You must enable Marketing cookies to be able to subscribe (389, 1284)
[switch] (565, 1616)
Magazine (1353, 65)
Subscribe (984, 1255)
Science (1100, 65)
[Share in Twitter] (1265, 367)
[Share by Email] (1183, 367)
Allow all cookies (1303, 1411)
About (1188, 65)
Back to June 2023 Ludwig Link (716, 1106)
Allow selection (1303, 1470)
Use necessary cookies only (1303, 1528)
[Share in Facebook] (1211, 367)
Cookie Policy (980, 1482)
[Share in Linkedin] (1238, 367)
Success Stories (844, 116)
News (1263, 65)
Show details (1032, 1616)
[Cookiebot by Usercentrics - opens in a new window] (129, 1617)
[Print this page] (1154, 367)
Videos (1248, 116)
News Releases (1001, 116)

## TASK INSTRUCTIONS:
An exact reproduction of all the records is needed.

## EXERCISE RESULT:
You must enable Marketing cookies to be able to subscribe (389, 1284)
[switch] (565, 1616)
Magazine (1353, 65)
Subscribe (984, 1255)
Science (1100, 65)
[Share in Twitter] (1265, 367)
[Share by Email] (1183, 367)
Allow all cookies (1303, 1411)
About (1188, 65)
Back to June 2023 Ludwig Link (716, 1106)
Allow selection (1303, 1470)
Use necessary cookies only (1303, 1528)
[Share in Facebook] (1211, 367)
Cookie Policy (980, 1482)
[Share in Linkedin] (1238, 367)
Success Stories (844, 116)
News (1263, 65)
Show details (1032, 1616)
[Cookiebot by Usercentrics - opens in a new window] (129, 1617)
[Print this page] (1154, 367)
Videos (1248, 116)
News Releases (1001, 116)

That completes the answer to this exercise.